Mike Bayer mbayer at redhat.com
Mon Apr 6 16:20:27 UTC 2015



On 4/6/15 12:06 PM, Clint Byrum wrote:
> Excerpts from Boris Bobrov's message of 2015-04-03 18:29:08 -0700:
>> On Saturday 04 April 2015 03:55:59 Morgan Fainberg wrote:
>>> I am looking forward to the Liberty cycle and seeing the special casing we
>>> do for SQLite in our migrations (and elsewhere). My inclination is that we
>>> should (similar to the deprecation of eventlet) deprecate support for
>>> SQLite in Keystone. In Liberty we will have a full functional test suite
>>> that can (and will) be used to validate everything against much more real
>>> environments instead of in-process “eventlet-like” test-keystone-services;
>>> the “Restful test cases” will no longer be part of the standard unit tests
>>> (as they are functional testing). With this change I’m inclined to say
>>> SQLite (being the non-production usable DB) what it is we should look at
>>> dropping migration support for SQLite and the custom work-arounds.
>>>
>>> Most deployers and developers (as far as I know) use devstack and MySQL or
>>> Postgres to really suss out DB interactions.
>>>
>>> I am looking for feedback from the community on the general stance for
>>> SQLite, and more specifically the benefit (if any) of supporting it in
>>> Keystone.
>> +1. Drop it and clean up tons of code used for support of sqlite only.
>>
>> Doing tests with mysql is as easy, as with sqlite ("mysqladmin drop -f;
>> mysqladmin create" for "reset"), and using it by default will finally make
>> people test their code on real rdbmses.
>>
> Please please please be careful with that and make sure the database
> name is _always_ random in tests... or even better, write a fixture to
> spin up a mysqld inside a private tempdir. That would be a really cool
> thing for oslo.db to provide actually.
>
> I'm just thinking some poor sap runs the test suite with the wrong
> .my.cnf in the wrong place and <poof> there went keystone's db.

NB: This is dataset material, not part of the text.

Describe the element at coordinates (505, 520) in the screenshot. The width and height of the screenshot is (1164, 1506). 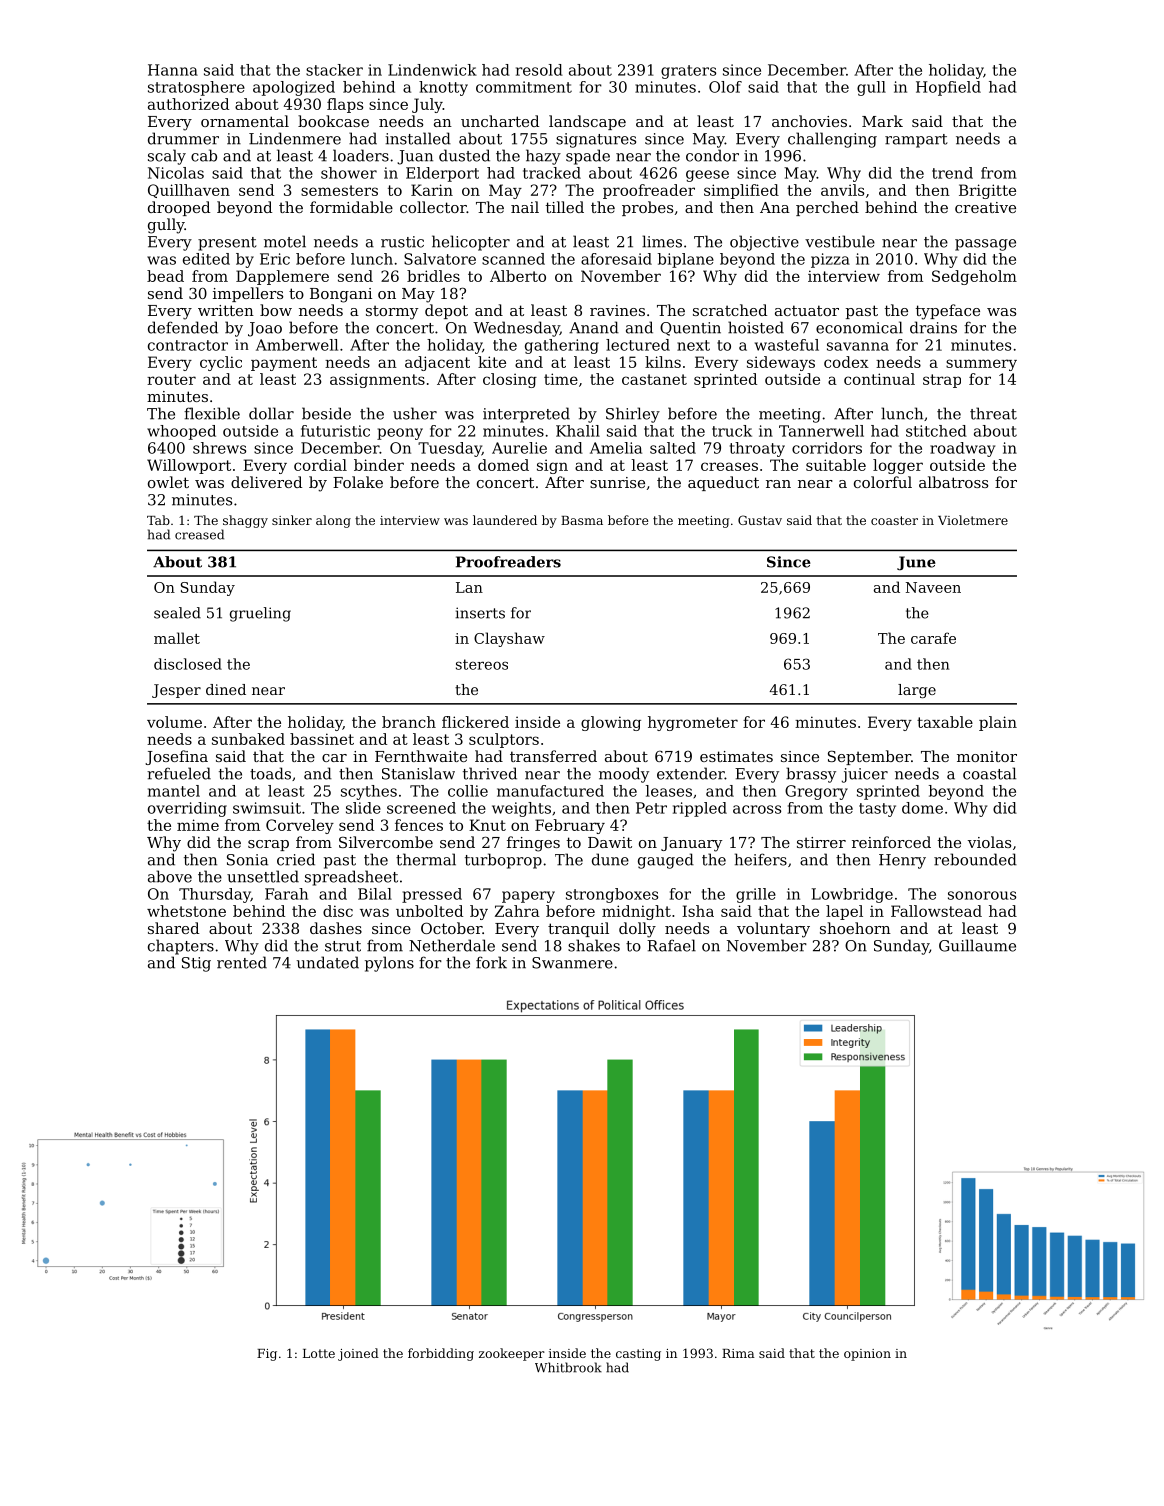
I see `laundered` at that location.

The standard approach here is that tests based on the oslo.db approach 
by default connect using a username openstack_citest on localhost, which 
is then used to create databases of random names. If you base your 
database tests on oslo.db, you get that right now.   This 
username/host/etc is also configurable through environment variables.  I 
don't see how my.cnf is involved in this nor how it would impact 
someone's keystone database, unless we're talking about tests that 
happen to load down and/or crash the whole database server.

spinning up a whole mysqld seems really heavy-handed and unnecessary.  
Not to mention the tests run on other backends as well such as Postgresql.